There are several known technics used by the experts in forensics security investigations and forensics research projects. One of the most common used technic is analysis of volatile memory (live memory forensics). The rise of new technologies requires development and adaptation of investigation methodology. Recently we have just witnessed it in the area of mobile platforms.
My thesis focuses on tools supporting memory analyses available on Android platform. I have developed an automated system by developing further and merging currently available solutions. The aim of the software is to perform the tasks in advance that help and support the analysis performed by a human expert.
The analysis is performed in an emulated environment designed specifically for this purpose and further analysis. Here it is possible to do secure investigations on potentially malicious software.

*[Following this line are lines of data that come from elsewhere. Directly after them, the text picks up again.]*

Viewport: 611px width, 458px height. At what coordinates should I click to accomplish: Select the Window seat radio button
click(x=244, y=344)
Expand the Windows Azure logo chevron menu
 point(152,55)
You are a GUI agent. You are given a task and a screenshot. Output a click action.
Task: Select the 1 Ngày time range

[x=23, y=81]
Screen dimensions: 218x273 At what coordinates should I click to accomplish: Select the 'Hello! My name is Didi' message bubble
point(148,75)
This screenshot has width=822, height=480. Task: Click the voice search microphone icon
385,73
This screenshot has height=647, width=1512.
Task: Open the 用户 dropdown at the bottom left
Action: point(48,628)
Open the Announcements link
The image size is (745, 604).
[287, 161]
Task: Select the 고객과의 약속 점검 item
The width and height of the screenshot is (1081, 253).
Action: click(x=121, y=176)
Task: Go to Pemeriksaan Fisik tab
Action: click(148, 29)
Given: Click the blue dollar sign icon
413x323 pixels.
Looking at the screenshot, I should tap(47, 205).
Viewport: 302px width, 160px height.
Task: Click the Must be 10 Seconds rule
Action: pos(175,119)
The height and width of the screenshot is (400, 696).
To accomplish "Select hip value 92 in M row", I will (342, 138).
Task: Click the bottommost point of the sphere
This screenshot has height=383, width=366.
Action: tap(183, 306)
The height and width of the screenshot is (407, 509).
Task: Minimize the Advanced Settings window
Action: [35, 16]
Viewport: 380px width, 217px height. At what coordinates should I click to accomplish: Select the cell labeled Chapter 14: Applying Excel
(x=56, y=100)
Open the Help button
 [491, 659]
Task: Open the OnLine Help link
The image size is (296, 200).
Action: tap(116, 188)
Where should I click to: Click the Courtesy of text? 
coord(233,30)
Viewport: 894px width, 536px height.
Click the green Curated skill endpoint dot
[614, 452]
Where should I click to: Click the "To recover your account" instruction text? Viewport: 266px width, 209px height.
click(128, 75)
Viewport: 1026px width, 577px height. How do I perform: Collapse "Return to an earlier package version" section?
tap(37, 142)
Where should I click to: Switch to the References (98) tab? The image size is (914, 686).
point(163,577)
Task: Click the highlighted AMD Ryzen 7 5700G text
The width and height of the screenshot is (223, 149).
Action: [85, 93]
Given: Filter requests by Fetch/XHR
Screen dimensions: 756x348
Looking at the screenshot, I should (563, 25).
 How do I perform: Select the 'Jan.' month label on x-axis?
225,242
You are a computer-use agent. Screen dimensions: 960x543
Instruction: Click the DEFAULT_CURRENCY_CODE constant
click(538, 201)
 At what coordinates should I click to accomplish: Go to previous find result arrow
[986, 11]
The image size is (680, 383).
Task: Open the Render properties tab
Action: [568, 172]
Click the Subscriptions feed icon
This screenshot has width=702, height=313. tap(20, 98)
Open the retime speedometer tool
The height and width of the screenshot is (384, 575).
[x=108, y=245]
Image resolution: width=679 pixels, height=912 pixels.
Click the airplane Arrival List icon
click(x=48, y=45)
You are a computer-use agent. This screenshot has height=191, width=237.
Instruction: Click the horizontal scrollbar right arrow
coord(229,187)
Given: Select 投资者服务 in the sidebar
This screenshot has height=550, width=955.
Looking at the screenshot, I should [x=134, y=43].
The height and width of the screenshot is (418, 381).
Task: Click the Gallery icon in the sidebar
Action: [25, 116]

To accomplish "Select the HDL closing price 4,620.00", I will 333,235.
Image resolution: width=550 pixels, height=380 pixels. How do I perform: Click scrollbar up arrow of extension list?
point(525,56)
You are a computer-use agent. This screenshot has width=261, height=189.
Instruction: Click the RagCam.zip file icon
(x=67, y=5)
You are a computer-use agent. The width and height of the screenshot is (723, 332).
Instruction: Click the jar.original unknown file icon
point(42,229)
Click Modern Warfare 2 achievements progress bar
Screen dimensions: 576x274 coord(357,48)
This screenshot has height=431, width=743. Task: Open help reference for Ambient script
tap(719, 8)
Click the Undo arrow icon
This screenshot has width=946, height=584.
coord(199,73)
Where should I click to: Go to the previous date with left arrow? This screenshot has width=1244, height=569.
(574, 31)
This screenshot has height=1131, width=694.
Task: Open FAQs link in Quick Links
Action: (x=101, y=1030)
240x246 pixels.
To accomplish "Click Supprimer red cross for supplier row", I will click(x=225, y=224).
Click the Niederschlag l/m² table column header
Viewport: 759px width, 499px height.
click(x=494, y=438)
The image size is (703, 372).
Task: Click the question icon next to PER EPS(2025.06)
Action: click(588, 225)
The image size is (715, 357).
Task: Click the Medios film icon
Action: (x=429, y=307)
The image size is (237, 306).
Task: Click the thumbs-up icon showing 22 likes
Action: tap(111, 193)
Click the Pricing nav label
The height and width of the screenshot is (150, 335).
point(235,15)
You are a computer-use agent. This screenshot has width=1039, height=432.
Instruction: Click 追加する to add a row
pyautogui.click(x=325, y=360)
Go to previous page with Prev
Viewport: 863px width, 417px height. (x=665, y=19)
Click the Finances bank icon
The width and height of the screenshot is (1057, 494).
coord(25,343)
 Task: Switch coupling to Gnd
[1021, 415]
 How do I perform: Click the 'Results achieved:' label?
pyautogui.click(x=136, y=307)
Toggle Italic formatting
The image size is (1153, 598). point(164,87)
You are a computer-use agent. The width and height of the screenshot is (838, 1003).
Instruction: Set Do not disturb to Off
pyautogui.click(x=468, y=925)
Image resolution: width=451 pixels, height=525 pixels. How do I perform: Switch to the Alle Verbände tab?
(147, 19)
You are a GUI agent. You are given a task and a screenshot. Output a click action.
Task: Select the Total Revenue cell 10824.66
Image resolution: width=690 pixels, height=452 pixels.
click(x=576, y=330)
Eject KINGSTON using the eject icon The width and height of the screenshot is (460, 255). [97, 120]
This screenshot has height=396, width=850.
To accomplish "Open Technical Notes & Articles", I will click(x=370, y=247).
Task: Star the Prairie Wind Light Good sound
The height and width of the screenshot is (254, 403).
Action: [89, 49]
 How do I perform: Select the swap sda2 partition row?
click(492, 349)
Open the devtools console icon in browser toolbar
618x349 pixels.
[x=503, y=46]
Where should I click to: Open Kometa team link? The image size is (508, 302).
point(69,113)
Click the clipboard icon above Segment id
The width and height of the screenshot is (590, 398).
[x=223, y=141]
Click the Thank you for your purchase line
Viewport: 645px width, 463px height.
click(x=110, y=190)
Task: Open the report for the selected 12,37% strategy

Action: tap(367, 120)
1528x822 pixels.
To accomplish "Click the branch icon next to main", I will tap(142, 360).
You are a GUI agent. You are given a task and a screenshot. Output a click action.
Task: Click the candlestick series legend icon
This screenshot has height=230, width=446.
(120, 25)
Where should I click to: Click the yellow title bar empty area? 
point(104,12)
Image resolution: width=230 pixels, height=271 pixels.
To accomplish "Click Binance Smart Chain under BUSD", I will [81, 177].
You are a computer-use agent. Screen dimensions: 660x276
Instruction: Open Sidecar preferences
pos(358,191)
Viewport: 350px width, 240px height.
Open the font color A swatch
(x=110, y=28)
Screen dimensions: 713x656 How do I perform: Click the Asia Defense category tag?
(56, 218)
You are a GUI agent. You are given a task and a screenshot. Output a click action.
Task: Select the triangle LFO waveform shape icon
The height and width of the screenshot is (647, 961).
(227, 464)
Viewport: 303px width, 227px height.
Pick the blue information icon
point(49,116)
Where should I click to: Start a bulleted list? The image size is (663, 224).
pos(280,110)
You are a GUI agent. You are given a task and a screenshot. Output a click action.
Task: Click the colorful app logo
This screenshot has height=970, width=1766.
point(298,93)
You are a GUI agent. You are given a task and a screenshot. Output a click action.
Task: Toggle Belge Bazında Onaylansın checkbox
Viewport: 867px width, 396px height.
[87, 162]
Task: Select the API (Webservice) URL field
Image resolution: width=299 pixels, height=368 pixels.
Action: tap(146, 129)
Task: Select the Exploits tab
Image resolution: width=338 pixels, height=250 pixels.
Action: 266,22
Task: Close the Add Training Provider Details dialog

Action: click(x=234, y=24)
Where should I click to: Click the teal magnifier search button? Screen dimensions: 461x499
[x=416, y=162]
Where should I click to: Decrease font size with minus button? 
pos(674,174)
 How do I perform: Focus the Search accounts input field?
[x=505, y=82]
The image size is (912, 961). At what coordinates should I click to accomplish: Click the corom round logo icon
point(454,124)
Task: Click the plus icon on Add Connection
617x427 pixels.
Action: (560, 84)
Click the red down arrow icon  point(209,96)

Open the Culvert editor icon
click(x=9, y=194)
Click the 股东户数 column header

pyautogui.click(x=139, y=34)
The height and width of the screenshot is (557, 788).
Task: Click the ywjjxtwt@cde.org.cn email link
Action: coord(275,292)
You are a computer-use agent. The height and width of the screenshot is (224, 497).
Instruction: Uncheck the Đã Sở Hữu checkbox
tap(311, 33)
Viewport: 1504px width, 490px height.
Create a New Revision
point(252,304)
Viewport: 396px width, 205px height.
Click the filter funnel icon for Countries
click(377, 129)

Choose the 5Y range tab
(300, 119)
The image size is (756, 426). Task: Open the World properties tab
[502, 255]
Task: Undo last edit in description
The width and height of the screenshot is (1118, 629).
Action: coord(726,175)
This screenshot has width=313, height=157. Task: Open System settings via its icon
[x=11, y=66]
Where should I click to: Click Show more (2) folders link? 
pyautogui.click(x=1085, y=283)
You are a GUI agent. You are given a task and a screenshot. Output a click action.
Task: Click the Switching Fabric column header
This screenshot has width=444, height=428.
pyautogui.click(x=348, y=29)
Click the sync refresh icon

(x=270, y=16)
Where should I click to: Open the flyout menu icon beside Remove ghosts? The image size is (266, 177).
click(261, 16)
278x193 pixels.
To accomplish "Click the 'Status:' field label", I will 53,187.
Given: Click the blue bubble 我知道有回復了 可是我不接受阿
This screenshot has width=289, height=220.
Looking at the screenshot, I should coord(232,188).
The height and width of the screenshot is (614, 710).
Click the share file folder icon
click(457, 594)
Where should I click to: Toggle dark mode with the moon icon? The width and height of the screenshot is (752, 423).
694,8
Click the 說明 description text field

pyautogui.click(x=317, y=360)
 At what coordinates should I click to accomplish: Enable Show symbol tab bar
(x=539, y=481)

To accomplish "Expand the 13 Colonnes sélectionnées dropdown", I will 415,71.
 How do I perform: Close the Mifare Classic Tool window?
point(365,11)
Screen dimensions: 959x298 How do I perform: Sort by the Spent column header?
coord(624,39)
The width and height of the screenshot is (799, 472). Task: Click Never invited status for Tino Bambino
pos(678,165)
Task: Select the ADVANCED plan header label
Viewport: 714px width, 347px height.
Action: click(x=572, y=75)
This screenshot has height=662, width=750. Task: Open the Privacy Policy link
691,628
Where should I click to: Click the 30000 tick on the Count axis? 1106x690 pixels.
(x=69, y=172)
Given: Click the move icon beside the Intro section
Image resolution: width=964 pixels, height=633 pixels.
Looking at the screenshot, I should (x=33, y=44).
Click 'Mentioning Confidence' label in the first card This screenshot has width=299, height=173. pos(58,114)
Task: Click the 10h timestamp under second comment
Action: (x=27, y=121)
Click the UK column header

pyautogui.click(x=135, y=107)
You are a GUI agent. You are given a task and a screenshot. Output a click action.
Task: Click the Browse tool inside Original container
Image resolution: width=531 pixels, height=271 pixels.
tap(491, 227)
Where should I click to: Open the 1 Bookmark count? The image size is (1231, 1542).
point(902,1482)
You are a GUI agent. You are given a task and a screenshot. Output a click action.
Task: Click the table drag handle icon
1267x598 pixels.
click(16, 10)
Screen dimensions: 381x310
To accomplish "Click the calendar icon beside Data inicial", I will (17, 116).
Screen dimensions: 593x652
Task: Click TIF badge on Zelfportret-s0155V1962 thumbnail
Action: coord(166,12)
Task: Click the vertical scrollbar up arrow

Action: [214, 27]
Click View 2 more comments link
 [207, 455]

The system is working as a web service which can be connected at two points. The system has a client application running on android platform. It is investigating further applications installed on the same system. In case an application is suspected potentially harmful than the application installer is sent to the server for further analysis. Another point of access of service is a conventional website. Anyone can upload applications here in “.apk” format which will be examined by the system and the results will be presented for the inquirer.
First I perform various static analyses steps on the suspicious files that arrived on the server side. This is necessary before further analyses. Then I create a fresh, emulated environment which surely does not contain any damage caused by previous analysis. I start several applications in the environment and simulate various user inputs in order to put the system in a close to real state. After certain period of time I install the application to be investigated and also send user inputs to this specific application again to simulate a real scenario. I let the system run in this state so that there is sufficient time for the application to perform various operations. After the pause I capture a copy of memory content of the emulated environment with the help of a kernel module. At this point I shut the emulator down because further analysis will only run on memory image.
I perform memory image analysis with the help of the well-known Volatility framework. I gain valuable information about the system’s state by using this framework. This enables me to gain access to the list of modifications performed by the application under investigation and get more detailed information about the behavior of the application.